Höglund J, Wang B, Saether SA, Blom MPK, Fiske P, Halvarsson P, Horsburgh GJ, Burke T, Kålås JA, Ekblom R
Mol Ecol 26 (13) 3458-3471 [2017-07-00; online 2017-04-28]
We assembled the great snipe blood transcriptome using data from fourteen lekking males, in order to de novo identify candidate genes related to sexual selection, and determined the expression profiles in relation to mating success. The three most highly transcribed genes were encoding different haemoglobin subunits. All tended to be overexpressed in males with high mating success. We also called single nucleotide polymorphisms (SNPs) from the transcriptome data and found considerable genetic variation for many genes expressed during lekking.

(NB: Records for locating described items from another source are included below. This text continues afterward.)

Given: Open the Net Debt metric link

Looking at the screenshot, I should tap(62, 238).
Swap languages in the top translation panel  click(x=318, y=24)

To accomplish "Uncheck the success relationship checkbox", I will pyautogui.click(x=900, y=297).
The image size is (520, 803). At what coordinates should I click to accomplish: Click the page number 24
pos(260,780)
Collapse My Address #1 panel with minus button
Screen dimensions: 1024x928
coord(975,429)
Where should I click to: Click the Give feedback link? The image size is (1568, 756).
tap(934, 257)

Among these, we identified 14 polymorphic candidate SNPs that had a significant genotypic association with mating success (number of females mated with) and/or mating status (mated or not). Four of the candidate SNPs were found in HBAA (encoding the haemoglobin α-chain). Heterozygotes for one of these and one SNP in the gene PABPC1 appeared to enjoy higher mating success compared to males homozygous for either of the alleles. In a larger data set of individuals, we genotyped 38 of the identified SNPs but found low support for consistent selection as only one of the zygosities of previously identified candidate SNPs and none of their genotypes were associated with mating status. However, candidate SNPs generally showed lower levels of spatial genetic structure compared to noncandidate markers. We also scored the prevalence of avian malaria in a subsample of birds. Males infected with avian malaria parasites had lower mating success in the year of sampling than noninfected males. Parasite infection and its interaction with specific genes may thus affect performance on the lek.